Barbara Kruger Takes Chicago
Powerful, Amazing And Forever Provocative

One of our favorite artists is taking over Chicago. Amazing and provocative American artist Barbara Kruger’s work is being shown at The Art Institute, in a major exhibition titled Thinking of You. I Mean Me. I Mean You. It is on view from September 19, 2021, through January 24, 2022, and it brings together a collection created throughout four decades.
This is one of the biggest exhibitions dedicated to Kruger in over twenty years, and she was highly involved in its development and design. Kruger, born in 1945, is a conceptual artist and collagist. She is known as one of the art world’s greatest critical observers, and a large part of her work consists of creating images with provocative texts which comment on popular culture and society (her most well-known works combine black and white images overlaid with red bands containing white letters in the Futura Bold Oblique or Helvetica Ultra Condensed fonts.) Her style is highly recognizable and a key element of popular culture. It is also imitated and plagiarized by other artists and brands (the brand Supreme has been accused of plagiarizing Kruger’s work in its logo.) She is also known for working in a variety of mediums, including photography, sculpture, graphic design, architecture, video, and audio installations. She was associated with The Pictures Generation (1974-1984) and is still one of the most influential artists alive. She currently lives in New York and Los Angeles and is a Professor of New Genres at UCLA.
Kruger has played a major role in proving that art can carry important messages and have a colossal impact on society. As Robyn Farrell, Associate Curator of Modern and Contemporary Art at the Art Institute, states: “Kruger’s work is about media-making and making-meaning. She has deployed her images throughout the cultural systems of representation and the structures of power that contain and construct our daily lives. Here, she re-envisions the retrospective itself, by replaying her work in the present.”
“Kruger’s enduring subject is power as product, both in terms of the anonymous collective machinations of social control and its accumulation and abuse by singular worthies,” has stated James Rondeau, President and Eloise W. Martin Director of the Art Institute, “Thinking of You. I Mean Me. I Mean You. is, in Kruger’s words, an ‘anti-retrospective,’ an exhibition that pushes against the notion of a career as a relic or chronological checklist.” The exhibition extends past the museum’s interior walls and onto the exterior façades.

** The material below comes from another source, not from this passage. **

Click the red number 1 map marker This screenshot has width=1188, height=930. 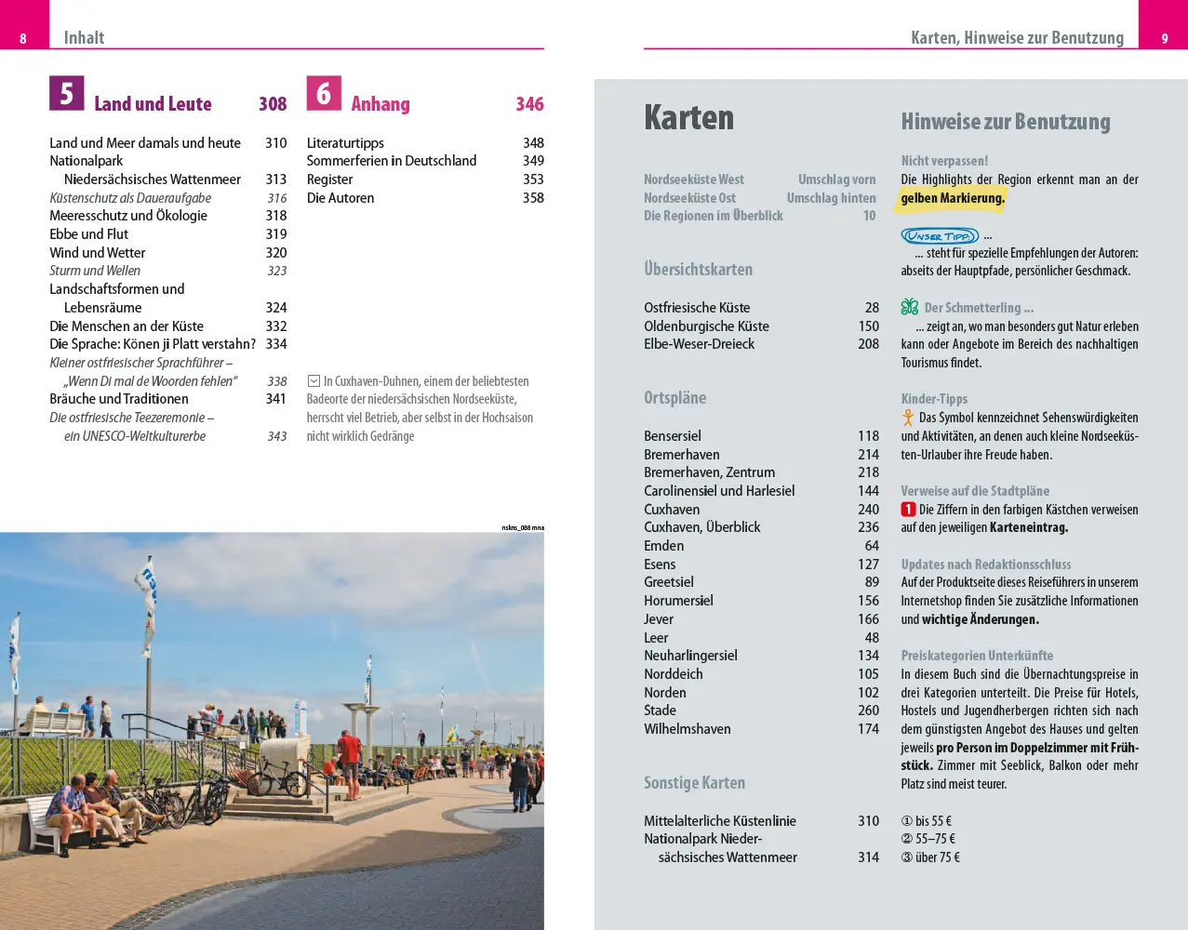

The show has been organized by the Los Angeles County Museum of Art (LACMA) and The Museum of Modern Art, New York. MoMA will also present a new, site-specific Kruger installation in its Donald and Catherine Marron Family Atrium. The display is in conjunction with the exhibition tour (on view July 18, 2022, to January 2, 2023.) The exhibition will open at LACMA on March 20, 2022, and runs through July 17, 2022.